# Problem to solve:
Could you restate the entries below word for word and leave the images out?

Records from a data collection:
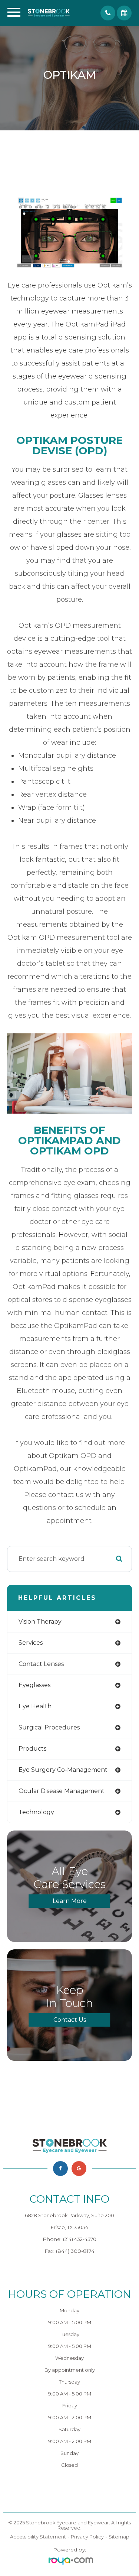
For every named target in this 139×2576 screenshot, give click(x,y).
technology (36, 1812)
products (32, 1748)
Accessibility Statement (38, 2537)
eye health (35, 1706)
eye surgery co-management (63, 1769)
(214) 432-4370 (79, 2239)
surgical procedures (49, 1727)
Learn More (70, 1900)
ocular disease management (62, 1790)
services (31, 1642)
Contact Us (69, 2019)
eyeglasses (34, 1685)
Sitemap (119, 2537)
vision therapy (40, 1621)
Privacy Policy (87, 2537)
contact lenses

# Answer box:
For every named target in this 139×2576 screenshot, give click(x,y).
technology (36, 1812)
products (32, 1748)
Accessibility Statement (38, 2537)
eye health (35, 1706)
eye surgery co-management (63, 1769)
(214) 432-4370 (79, 2239)
surgical procedures (49, 1727)
Learn More (70, 1900)
ocular disease management (62, 1790)
services (31, 1642)
Contact Us (69, 2019)
eyeglasses (34, 1685)
Sitemap (119, 2537)
vision therapy (40, 1621)
Privacy Policy (87, 2537)
contact lenses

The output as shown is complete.